■ **TASK GOAL**
Pull out every line in the records below that contains the word "width", and copy each one in full.

* Begin INPUT RECORDS *

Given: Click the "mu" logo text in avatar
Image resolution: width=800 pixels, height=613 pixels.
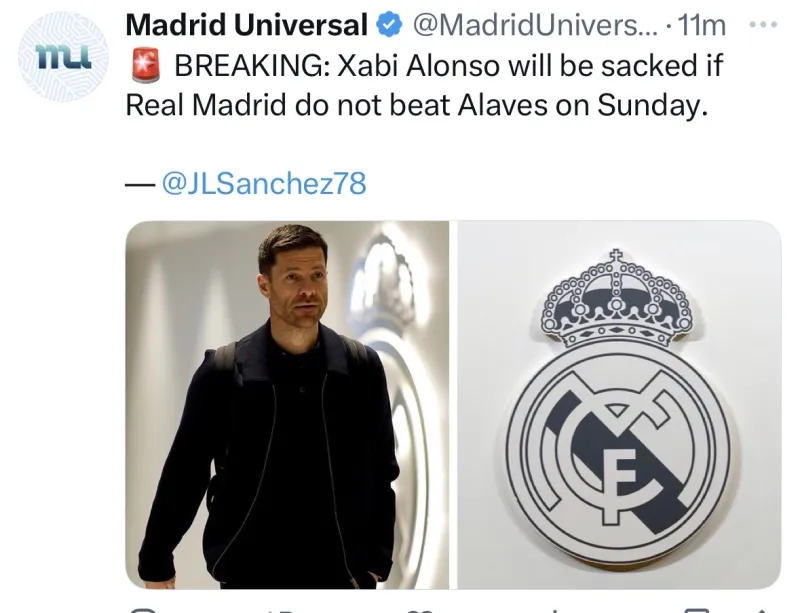Looking at the screenshot, I should point(63,57).
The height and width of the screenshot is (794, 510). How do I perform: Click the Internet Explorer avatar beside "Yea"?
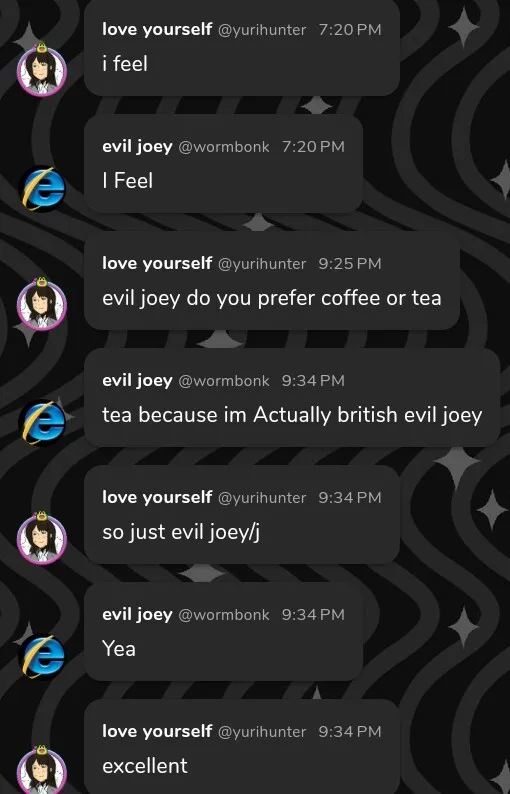point(43,656)
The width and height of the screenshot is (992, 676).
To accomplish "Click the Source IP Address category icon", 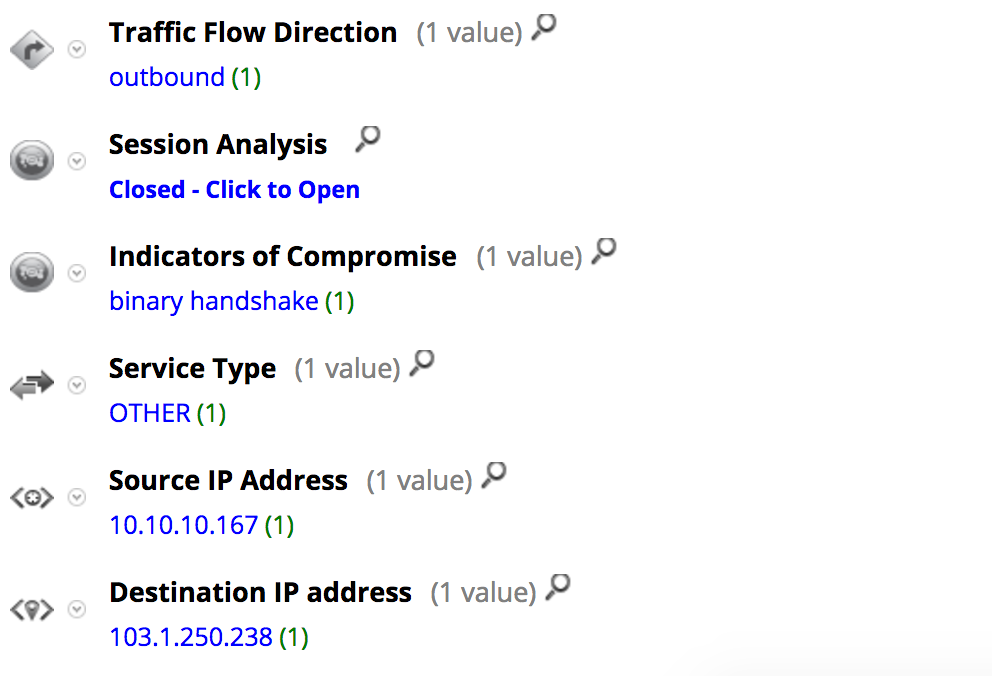I will click(32, 497).
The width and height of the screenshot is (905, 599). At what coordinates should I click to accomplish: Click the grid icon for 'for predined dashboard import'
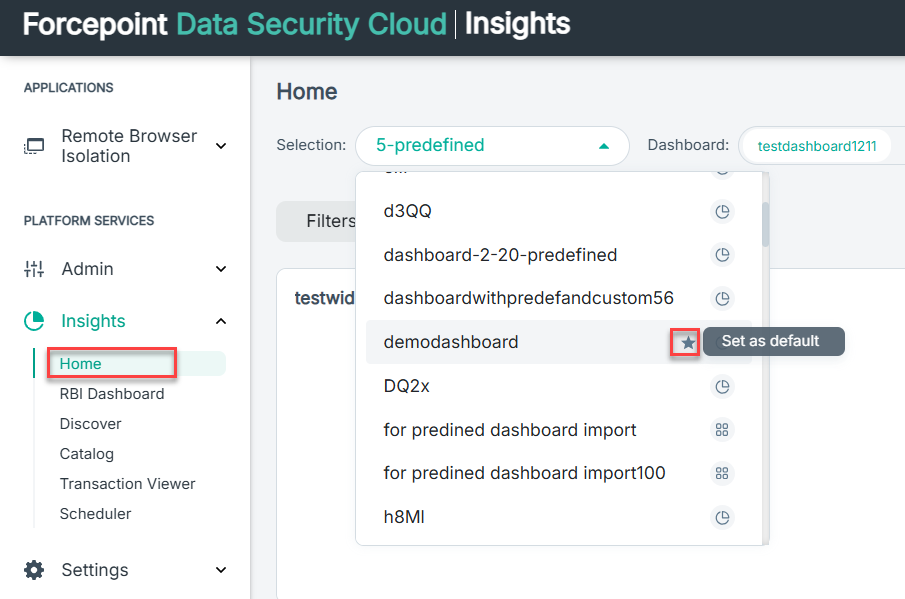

* End INPUT RECORDS *

■ **SOLVED EXERCISE**
Image resolution: width=800 pixels, height=613 pixels.
The height and width of the screenshot is (794, 510). How do I perform: Click the Internet Explorer avatar beside "Yea"?
The width and height of the screenshot is (992, 676).
The width and height of the screenshot is (905, 599). At what coordinates should I click to accomplish: Click the grid icon for 'for predined dashboard import'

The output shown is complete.